## DATA LISTING
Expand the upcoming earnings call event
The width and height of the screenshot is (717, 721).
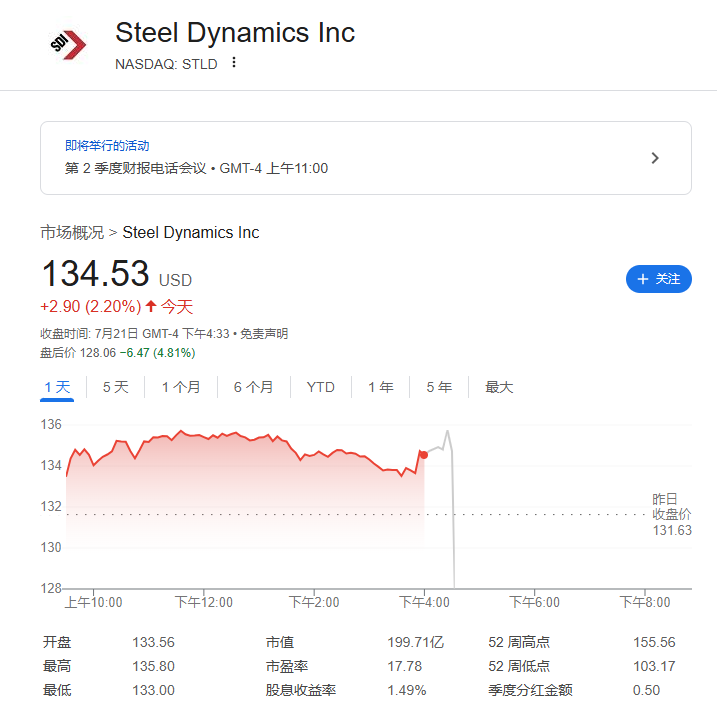point(655,158)
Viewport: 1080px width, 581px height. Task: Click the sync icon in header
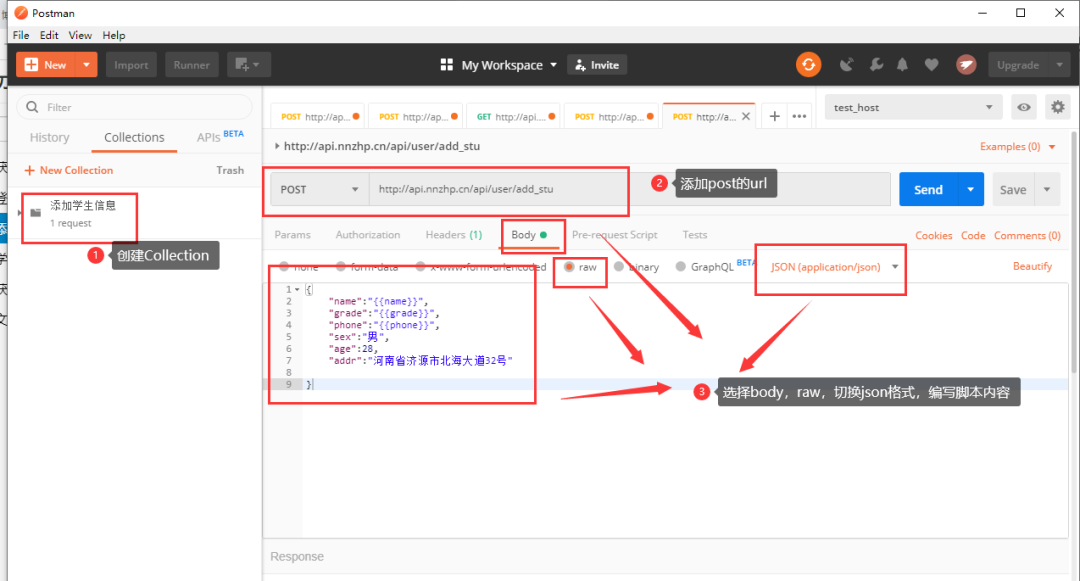coord(808,64)
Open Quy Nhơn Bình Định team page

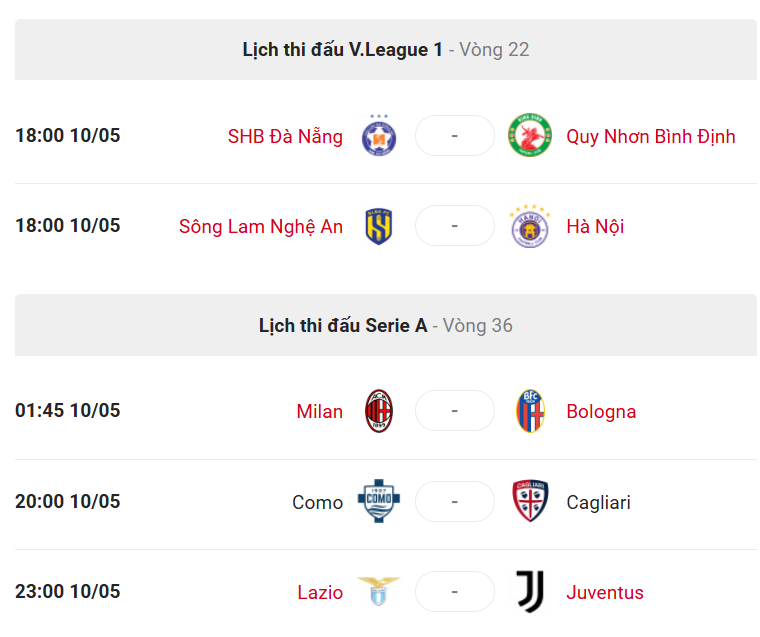(651, 137)
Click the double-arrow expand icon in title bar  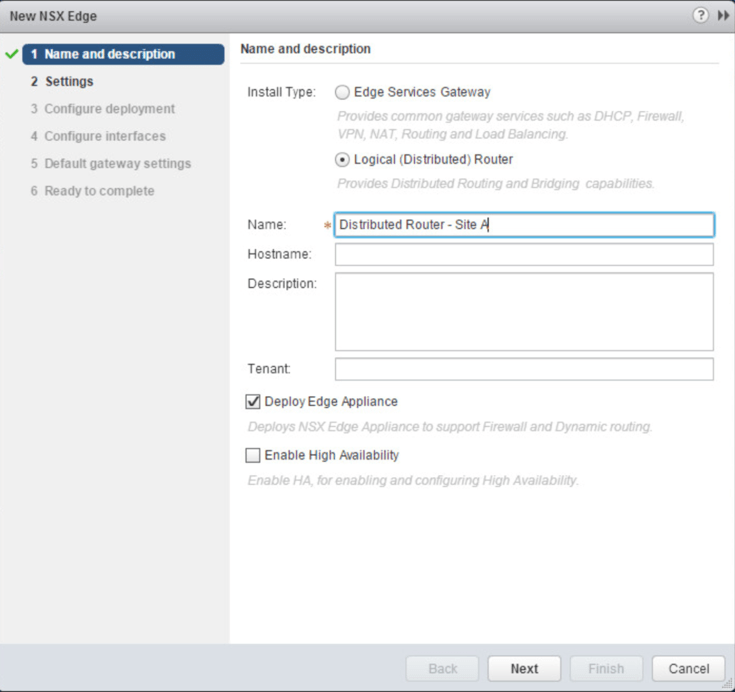[x=720, y=16]
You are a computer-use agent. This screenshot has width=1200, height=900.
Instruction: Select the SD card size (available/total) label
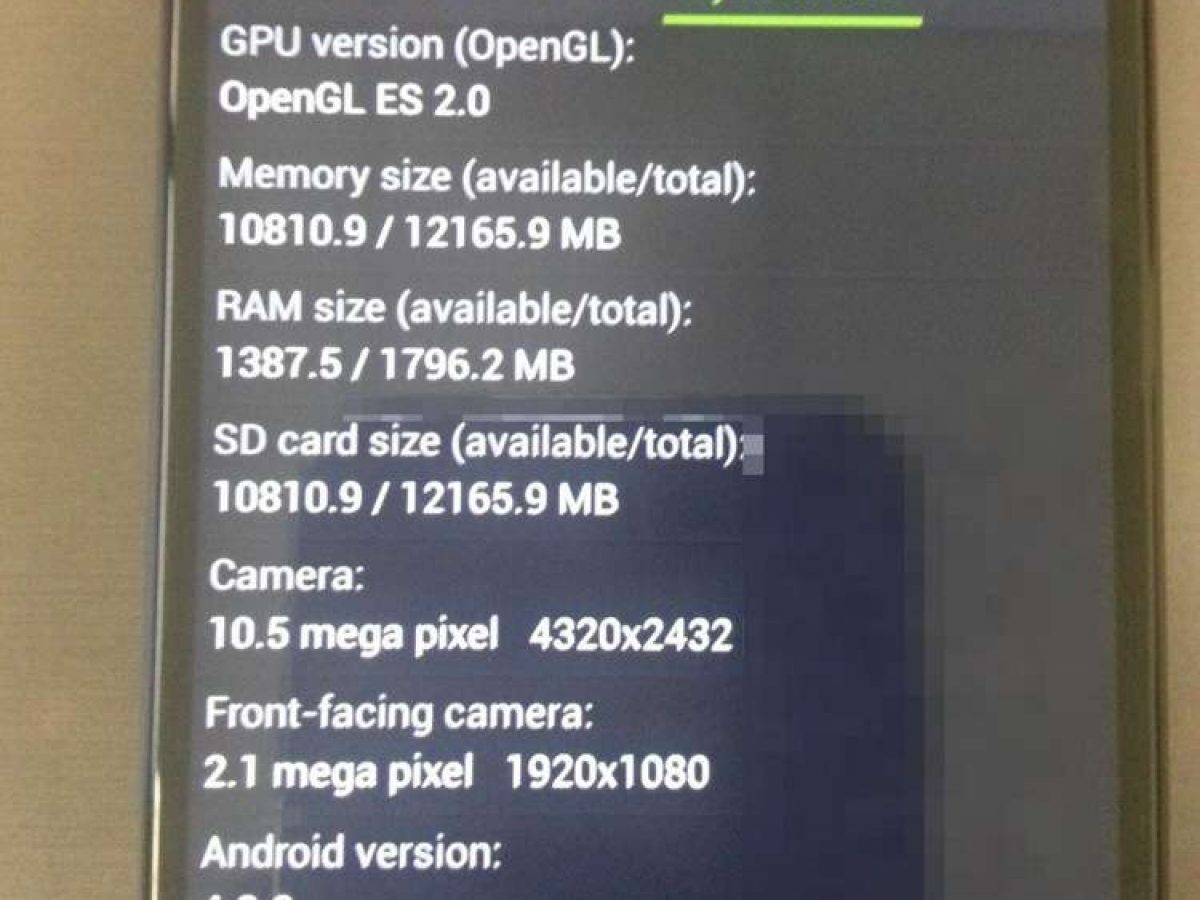(x=479, y=443)
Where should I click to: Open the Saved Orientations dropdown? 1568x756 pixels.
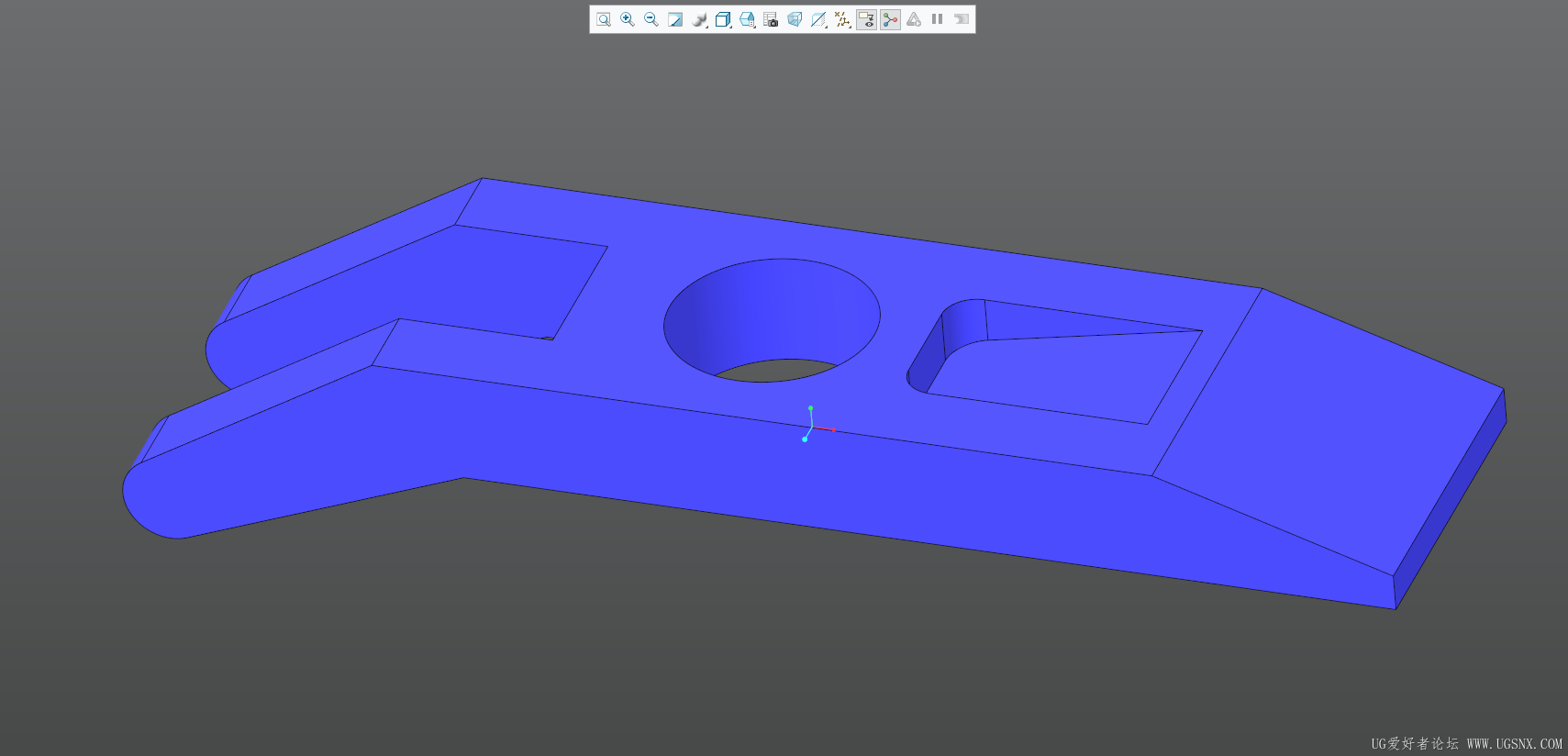(748, 19)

## GIVEN INSTRUCTION
Reproduce the data exactly, starting at the line that contains "You are a computer-use" and ending at the end of the data, leaving the pictures out of your answer.

## EXERCISE OUTPUT
You are a computer-use agent. This screenshot has width=1200, height=900.
Instruction: Select the SD card size (available/total) label
(x=479, y=443)
Where should I click to: Open the Saved Orientations dropdown? 1568x756 pixels.
(748, 19)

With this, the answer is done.